Run your first experiment

If you have not configured the chaos infrastructure yet, go to Quickstart to install the chaos infrastructure and run an experiment end to end.


Use cases

Run this fault when you want to answer concrete questions like:

  • Replica availability: Does the workload stay above its minimum-available threshold while a replica is recreated, or does the loss of one pod tip it into partial outage?
  • Graceful termination: When FORCE is false, do your application's preStop hooks, terminationGracePeriodSeconds, and connection-draining logic run to completion?
  • PodDisruptionBudget compliance: Does the eviction respect any PodDisruptionBudget you have configured, and how does the controller behave when the PDB blocks the deletion?
  • Leader-election in clustered apps: For workloads that elect a leader (etcd, Redis Sentinel, Kafka controllers), does the cluster re-elect within your SLO when the current leader pod is deleted?
  • Stateful recovery: For StatefulSet pods backed by persistent storage, do volume detachment and reattachment complete within an acceptable window, and does the application catch up on replay or replication state?

Prerequisites

  • Kubernetes version: 1.21 or later. Go to What's supported to confirm distribution support.
  • Target pods are Running: The pods you intend to delete are in the Running state before the fault is launched. The fault reports a precheck failure otherwise.
  • Workload selector defined: The chaos experiment knows the target workload (Deployment, StatefulSet, DaemonSet, Rollout, etc.) by kind, namespace, and either names or labels.
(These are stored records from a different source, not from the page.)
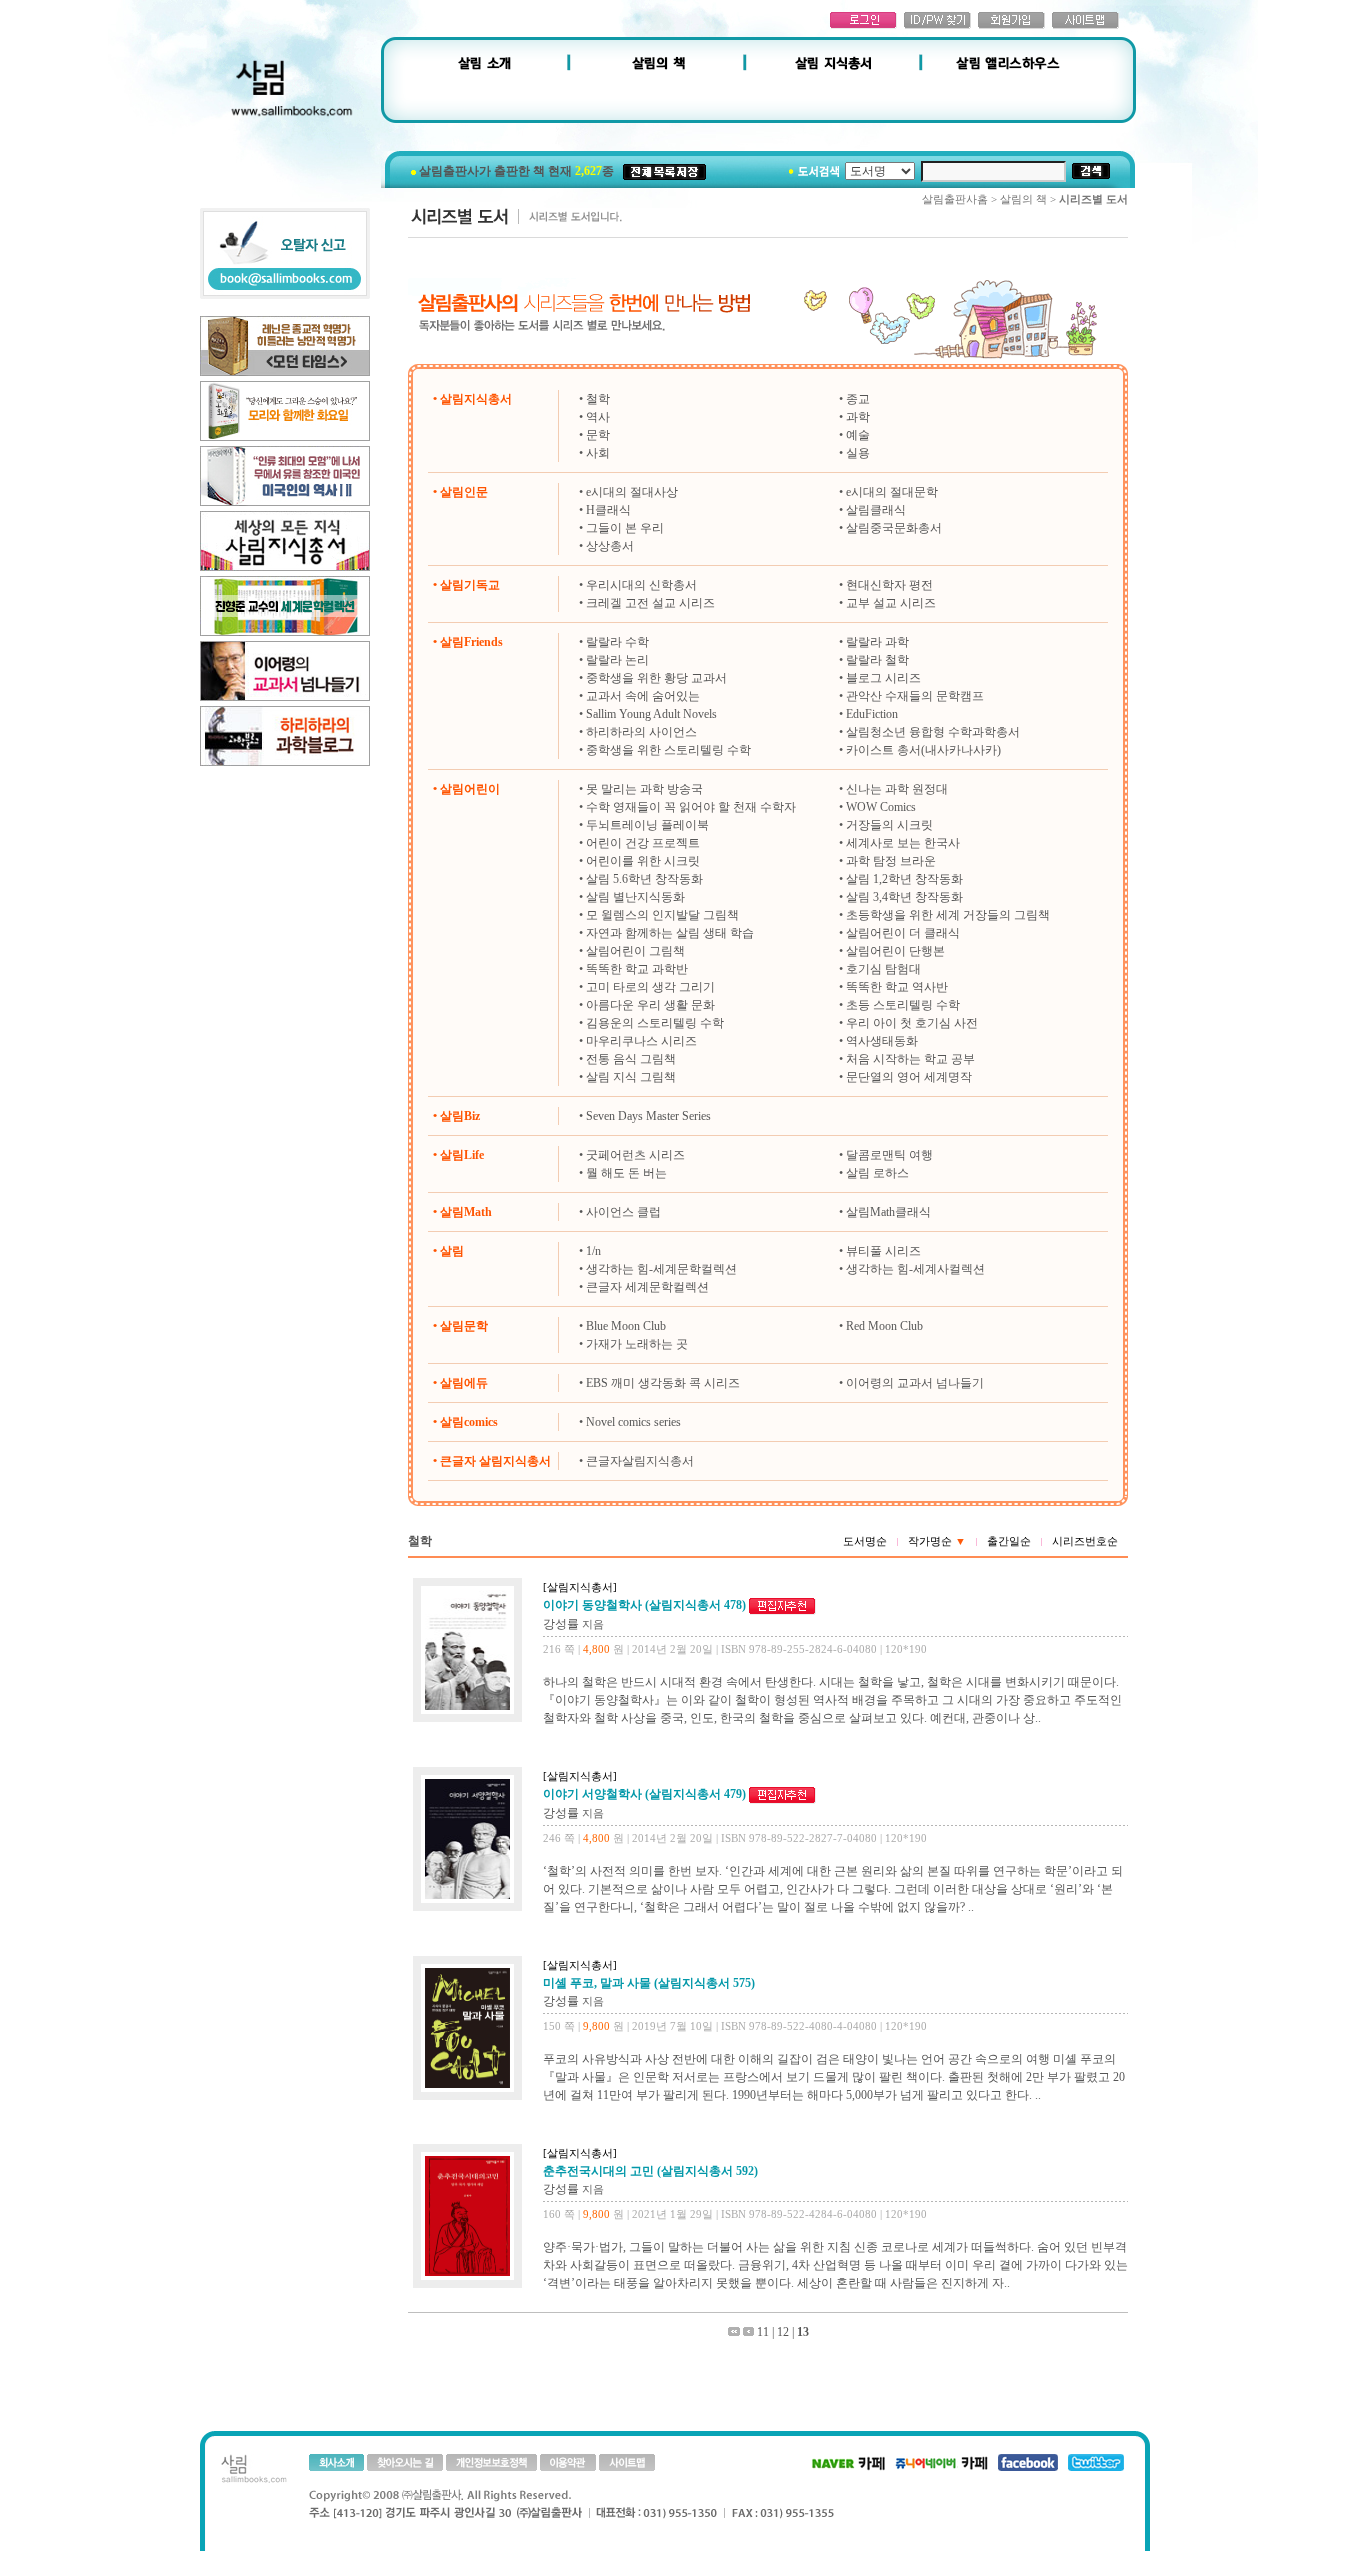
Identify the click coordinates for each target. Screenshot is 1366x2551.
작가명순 (937, 1541)
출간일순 (1009, 1541)
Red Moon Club (884, 1326)
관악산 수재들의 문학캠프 (915, 696)
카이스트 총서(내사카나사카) (923, 750)
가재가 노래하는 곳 (637, 1344)
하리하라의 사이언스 (641, 732)
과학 (858, 417)
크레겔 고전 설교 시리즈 (650, 603)
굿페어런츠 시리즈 (635, 1155)
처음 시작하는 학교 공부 (910, 1059)
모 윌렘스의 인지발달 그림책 (662, 915)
The fault scopes deletion to pods owned by the selected workload.
  • PodDisruptionBudget awareness: If the target workload is covered by a PDB, plan the experiment so the deletion does not permanently block the PDB. The fault retries through the standard eviction path; a PDB that allows zero disruptions makes the experiment fail.

Supported environments

PlatformSupport status
Amazon EKSSupported
Azure AKSSupported
Google GKESupported
GKE AutopilotSupported with Autopilot setup
Red Hat OpenShiftSupported
RancherSupported
VMware TanzuSupported
Self-managed Kubernetes (CNCF-certified)Supported

Permissions required

The fault runs under the chaos infrastructure's service account.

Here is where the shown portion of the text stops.